Rewrite the entries from the line containing "Find the location" through the end of the entries, changing "Image resolution" to "Screen resolution" and keeping everything else the same. Leave the pictures out of your answer.

### Source records ###

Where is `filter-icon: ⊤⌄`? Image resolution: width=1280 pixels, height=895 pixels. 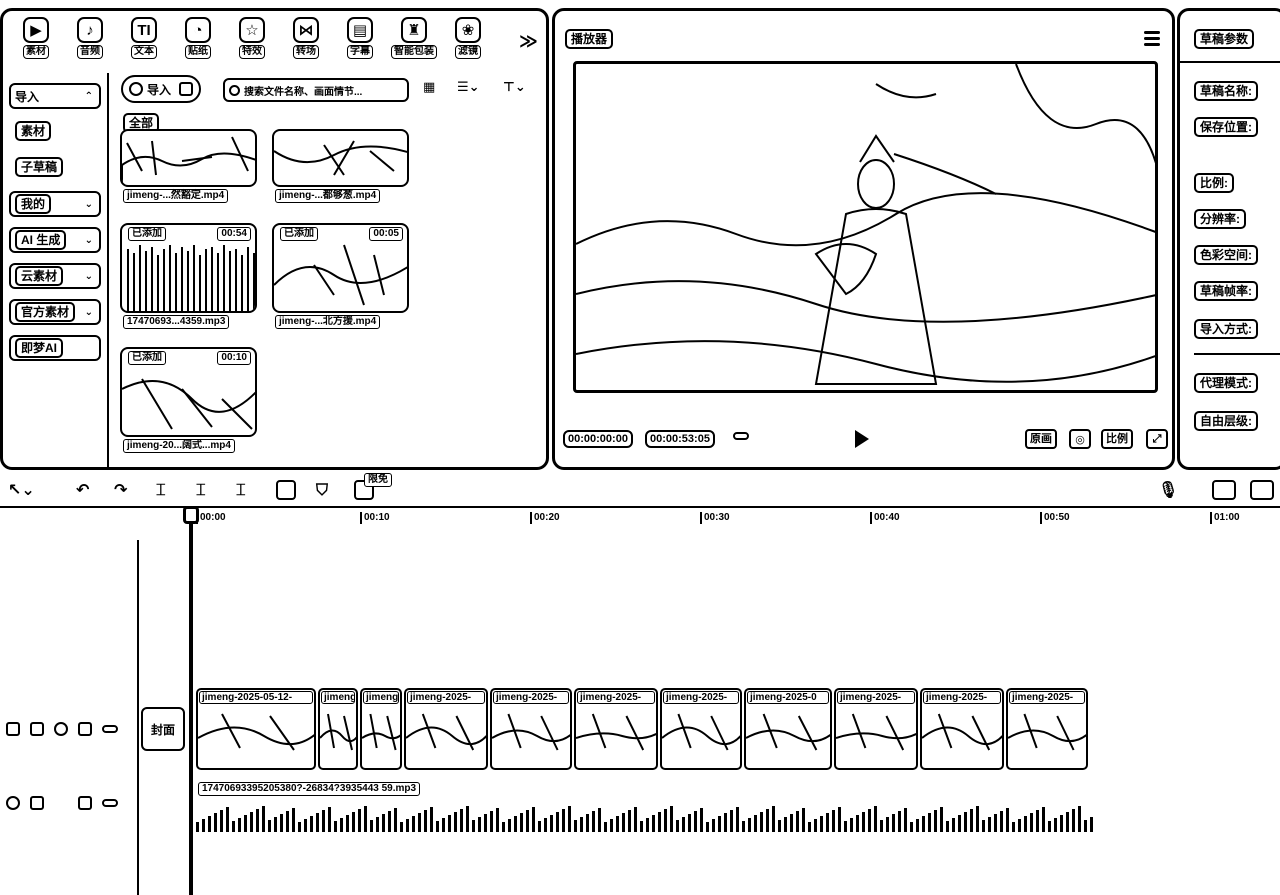
filter-icon: ⊤⌄ is located at coordinates (514, 87).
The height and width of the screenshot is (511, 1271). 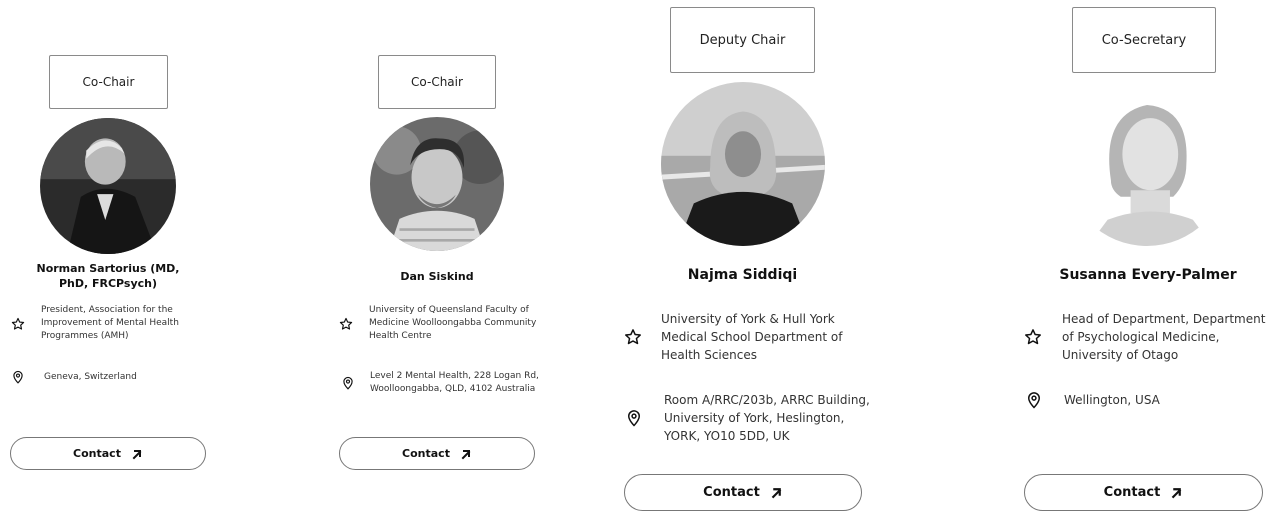 What do you see at coordinates (1112, 400) in the screenshot?
I see `location-text: Wellington, USA` at bounding box center [1112, 400].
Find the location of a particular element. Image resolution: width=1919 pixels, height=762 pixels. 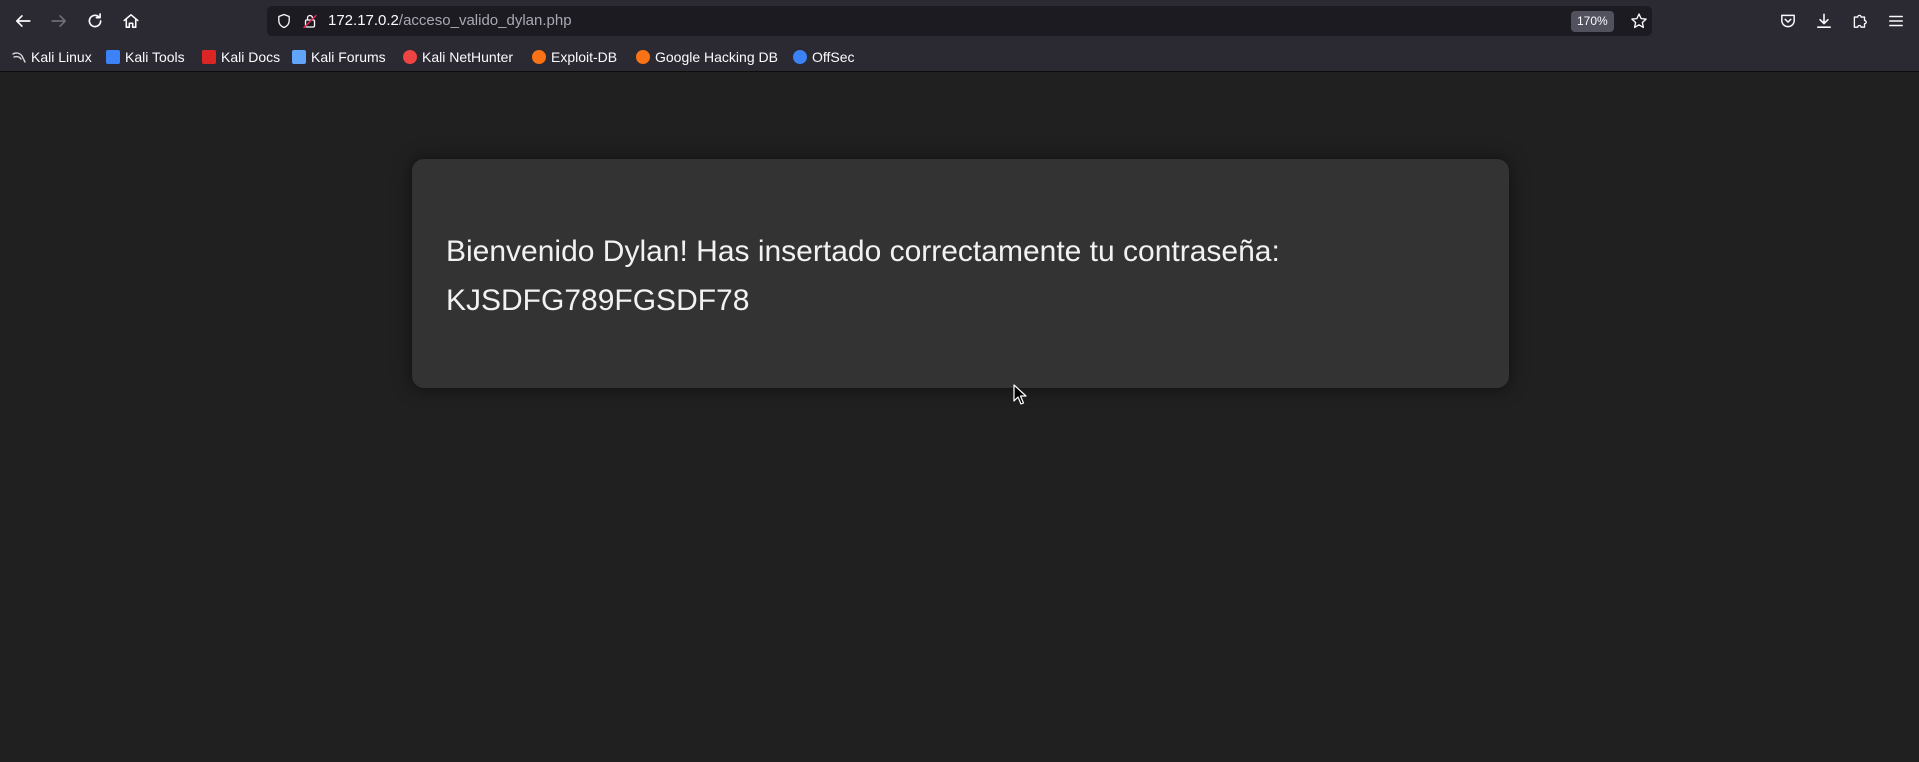

bookmark-label: Kali Linux is located at coordinates (62, 57).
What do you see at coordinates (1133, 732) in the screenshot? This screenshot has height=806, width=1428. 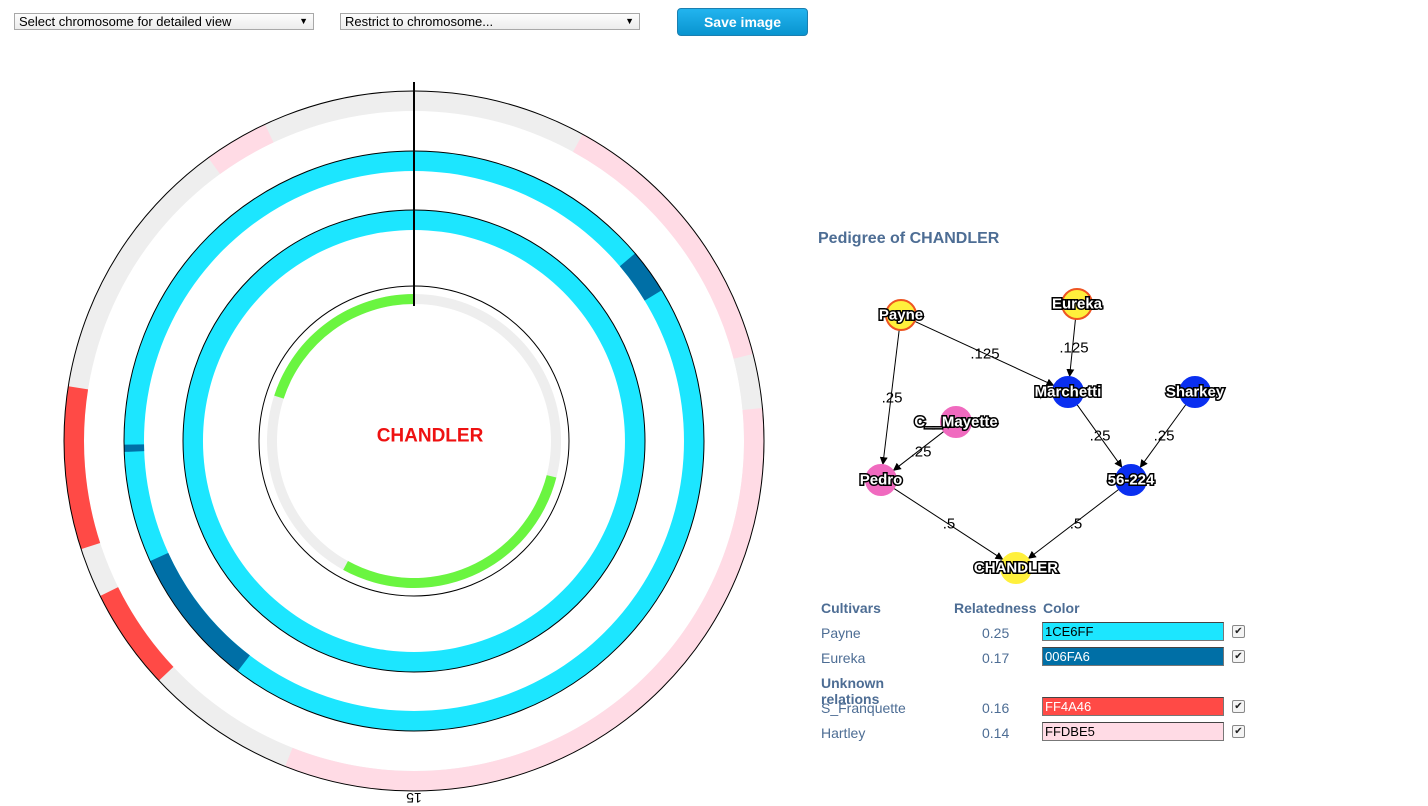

###

## Task result
Find the location of a particular element. Screen resolution: width=1919 pixels, height=762 pixels. 

bookmark-label: Kali Linux is located at coordinates (62, 57).
What do you see at coordinates (1133, 732) in the screenshot? This screenshot has height=806, width=1428. 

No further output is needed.